## Stated goal
Which lines of the listing below contain the word "bookmark"? Pick out each one and copy it, matching case exactly.

START Extracted data

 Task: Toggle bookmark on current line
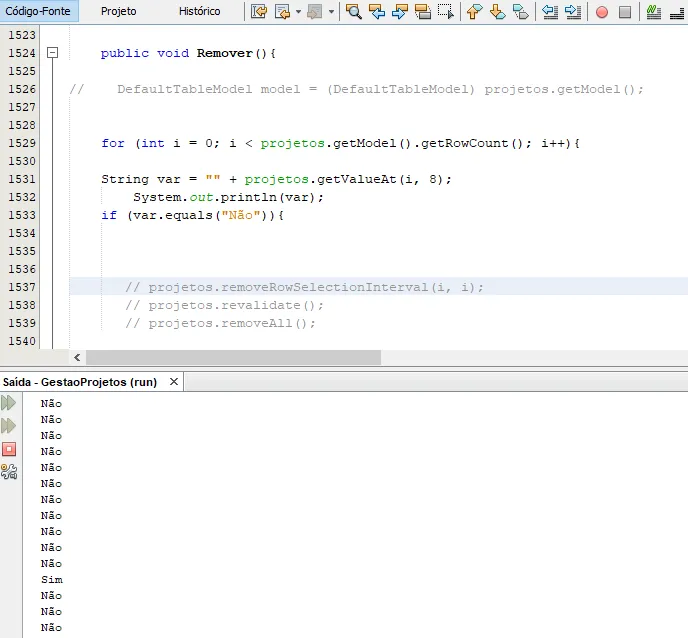521,12
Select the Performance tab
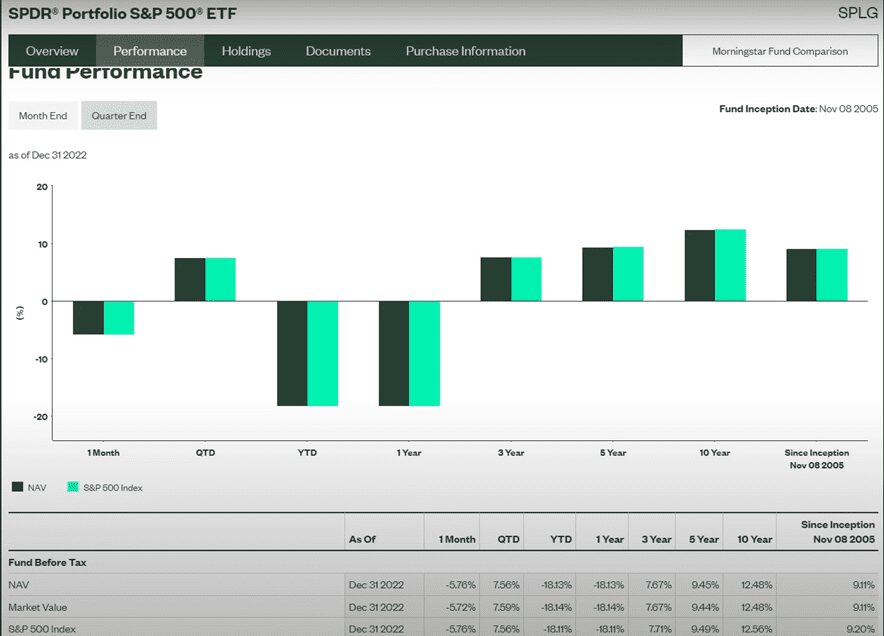Viewport: 884px width, 636px height. pos(150,51)
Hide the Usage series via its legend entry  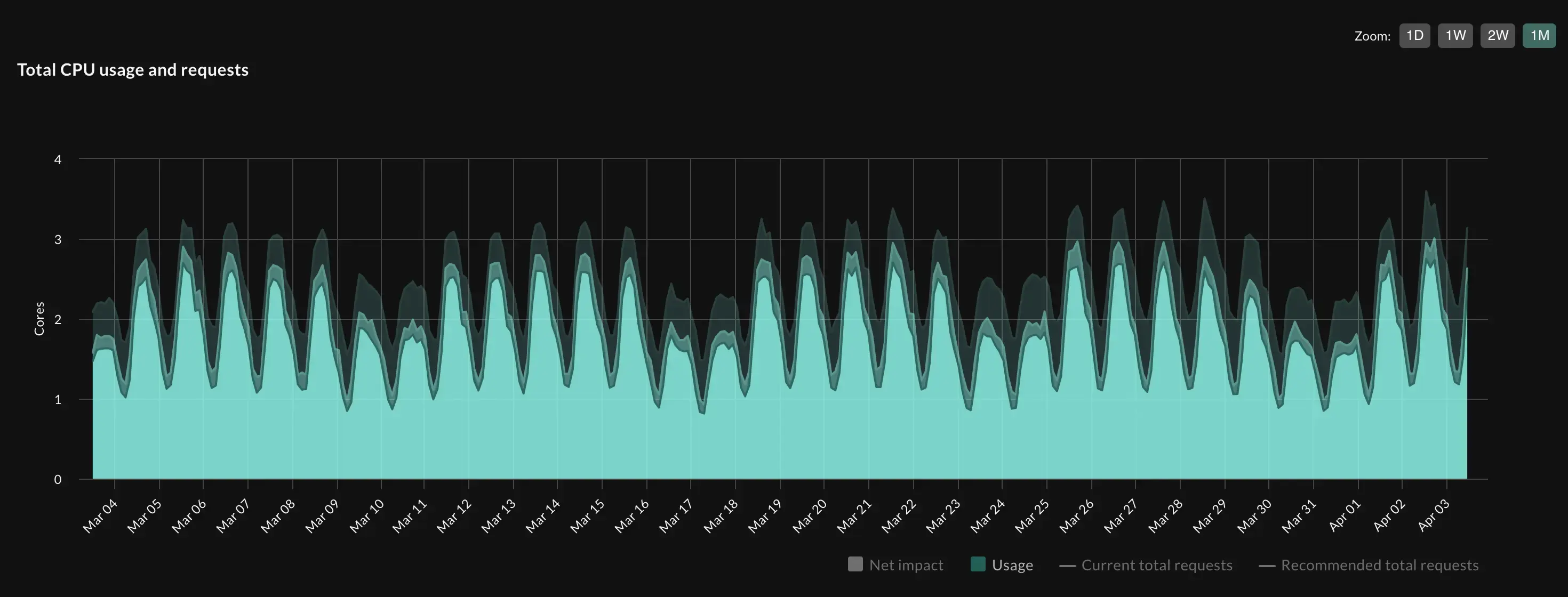pos(1011,564)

END Extracted data

## Result below
 Task: Toggle bookmark on current line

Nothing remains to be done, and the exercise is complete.